[Set task 1]
Edit the listing of pointing data so that "click action" becomes "tap action" everywhere, and leave every other part of the lines as it is.

--- Begin Passage ---

Sys Design Notes

Todo:

Go through the following resources:

https://www.youtube.com/watch?v=lX4CrbXMsNQ&list=PLCRMIe5FDPsd0gVs500xeOewfySTsmEjf

Good list for non-functional requirements

The CAP Theorem (Choose between consistency or availability)
1. But honestly, maybe PACELC is better.
  1. Partition, Availability, Consistency. Else, Latency, Consistency.
  2. Basically, provided you have partitions in your system, you need to choose between availability and consistency. Otherwise, you’re going to end up picking between latency and consistency instead.
  3. Honestly, I feel like Latency and Availability go hand in hand because theoretically you could put a message queue in front of your db system, and that results in very high availability but also high latency.
Scalability
1. Anything special that needs to be extra scalable at certain times or days?
2. Burst scaling, user surges, etc.
3. Is the system read-heavy or write-heavy? Plan accordingly.
Environment constraints
1. Will your system be impaired by the environment in any way?
  1. Example: google maps when you’re driving through a dead zone. You can make the decision to show offline versions of the map, cache locally, etc.
2. Does the hardware have limitations (memory, battery, bandwidth, etc.)
Security
1. Knowing how your data is handled and secured
2. GDPR, PII, etc.
3. Health data, for example.
Latency
1. Important to user experience
2. Kafka, pubsubs can help with decreasing latency
Durability
1. How important is it that your data isn’t lost?
2. Data replication, backups
Partition Tolerance

Intro

When prepping for system design, I feel like the best way to consider what to use and when is a direct result of the benefits and consideration of using that technology. I’ve decided to attempt to create a simple list of the various options and when to use them.

I’ll use the following to describe each item:

Short description of how it works
When to consider it
Any limitations that exist with it
Any extra notes about it

Alex Xu’s Sys Design Interview

Relational / SQL databases
- Description:
  - An organized method of storing data that’s relational. Allows for table structures that represent records you insert / change.
  - Offers ACID guarantees (atomicity, consistency, isolation, durability) via transactions, locking, etc.

--- End Passage ---

[Set task 2]
Translate this sentence from the system design notes into Spanish: "I’ve decided to attempt to create a simple list of the various options and when to use them."

--- Begin Data extract ---

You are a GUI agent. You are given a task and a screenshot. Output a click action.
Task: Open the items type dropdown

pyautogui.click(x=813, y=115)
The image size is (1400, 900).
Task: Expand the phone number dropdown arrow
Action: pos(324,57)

--- End Data extract ---

[Exercise output 1]
You are a GUI agent. You are given a task and a screenshot. Output a tap action.
Task: Open the items type dropdown

pyautogui.click(x=813, y=115)
The image size is (1400, 900).
Task: Expand the phone number dropdown arrow
Action: pos(324,57)

[Exercise output 2]
He decidido intentar crear una lista sencilla de las distintas opciones y de cuándo usarlas.